### Work to be completed
Transcribe the lines below exactly, beginning with the line that holds "Task: Select the Risk Description label" and ending with the final line, both included. Pictures are to be left out.

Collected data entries
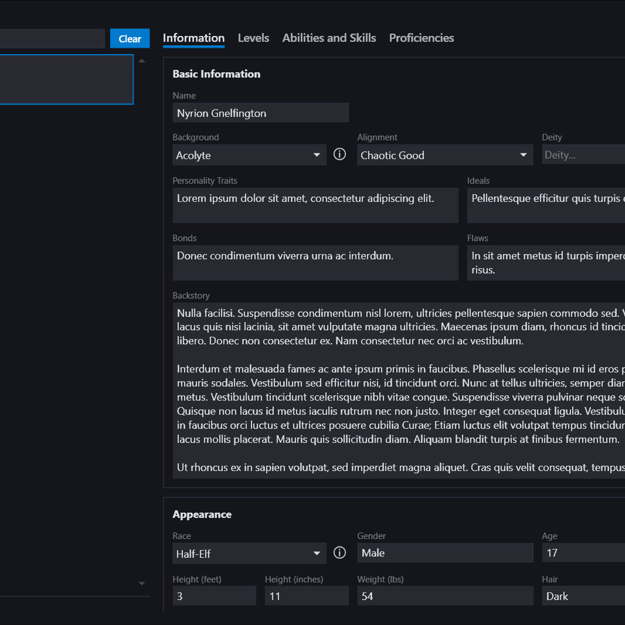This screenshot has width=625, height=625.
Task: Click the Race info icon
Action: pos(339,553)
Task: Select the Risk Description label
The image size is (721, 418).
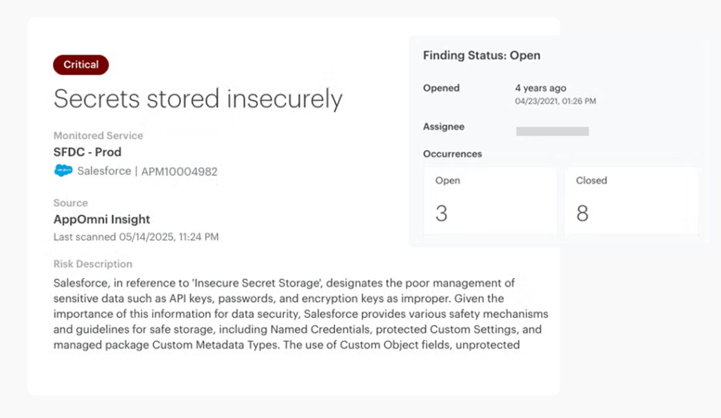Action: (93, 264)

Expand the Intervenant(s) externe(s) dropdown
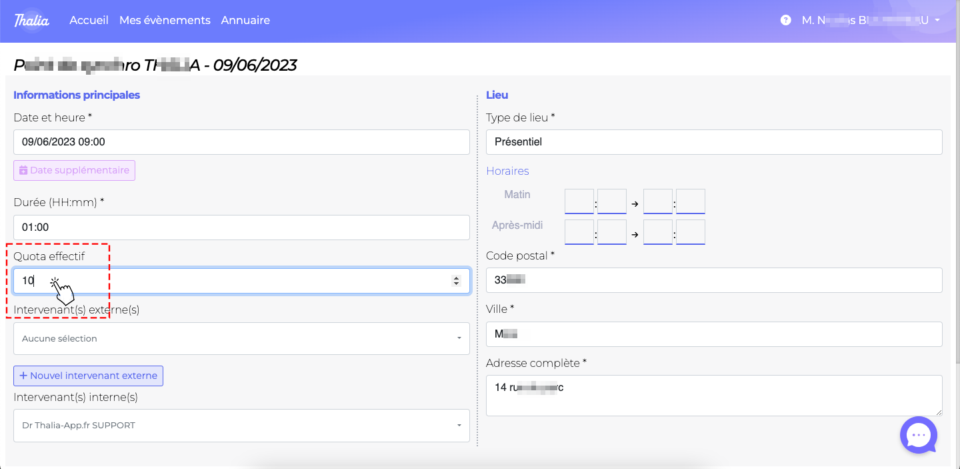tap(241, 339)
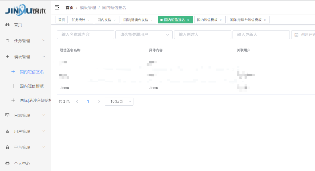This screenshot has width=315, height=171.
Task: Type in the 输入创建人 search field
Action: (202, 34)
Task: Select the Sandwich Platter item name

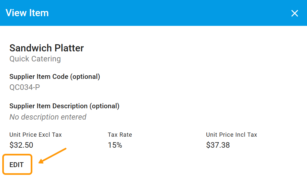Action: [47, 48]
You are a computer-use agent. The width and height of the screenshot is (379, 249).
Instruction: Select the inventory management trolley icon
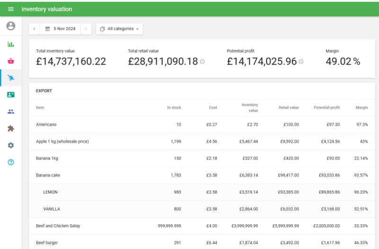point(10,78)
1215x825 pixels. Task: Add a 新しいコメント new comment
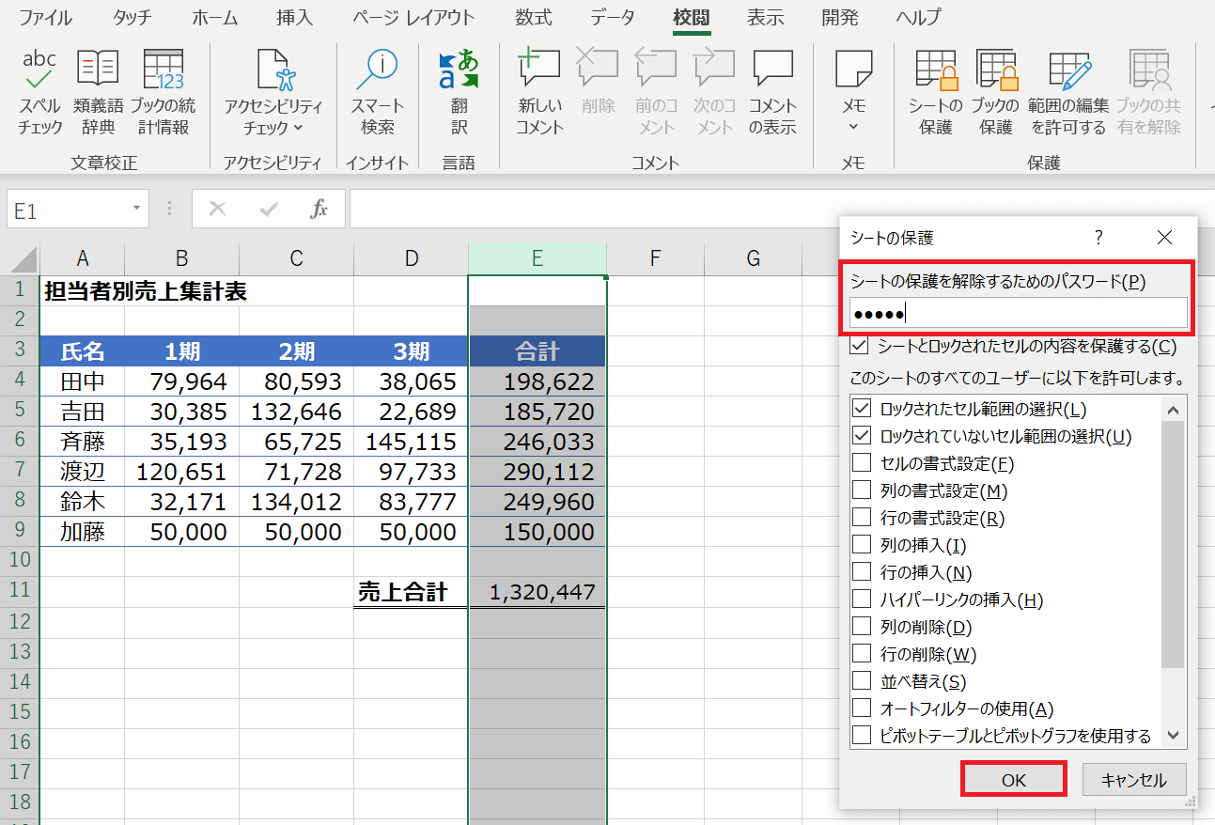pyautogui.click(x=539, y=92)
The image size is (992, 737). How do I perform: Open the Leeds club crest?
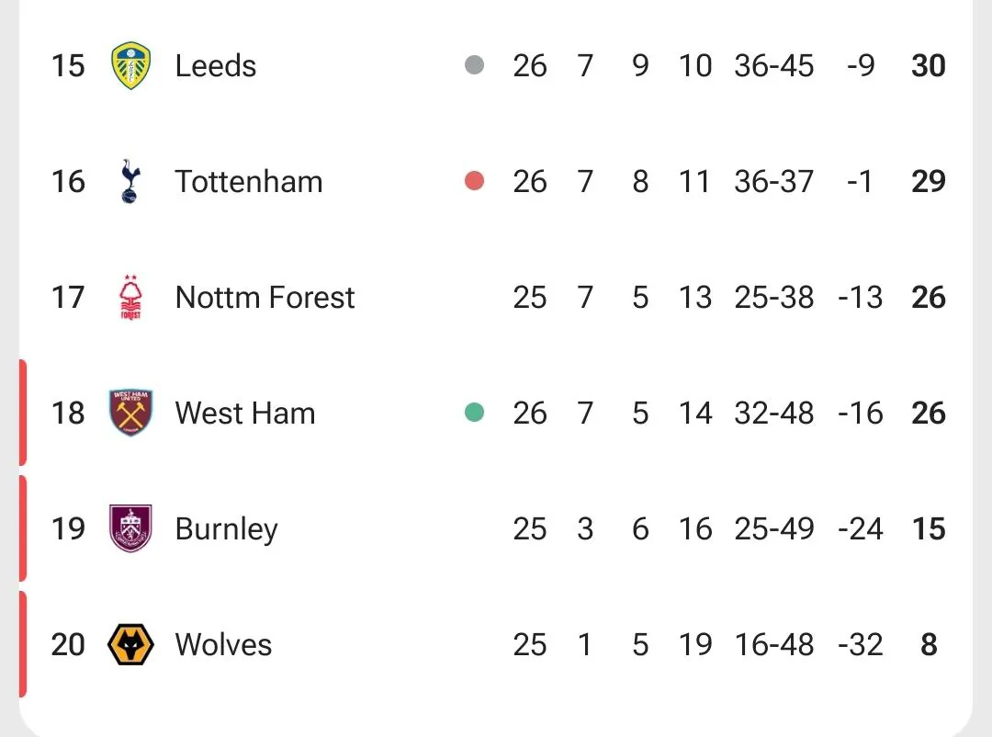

### Solution below
Task: Select the Risk Description label
The image size is (721, 418).
Action: (93, 264)

Expand the Intervenant(s) externe(s) dropdown
tap(241, 339)
This screenshot has width=315, height=171.
Task: Type in the 输入创建人 search field
Action: (202, 34)
Task: Select the Sandwich Platter item name

Action: [47, 48]
You are a computer-use agent. The width and height of the screenshot is (379, 249).
Instruction: Select the inventory management trolley icon
point(10,78)
1215x825 pixels. Task: Add a 新しいコメント new comment
pyautogui.click(x=539, y=92)
The image size is (992, 737). How do I perform: Open the Leeds club crest?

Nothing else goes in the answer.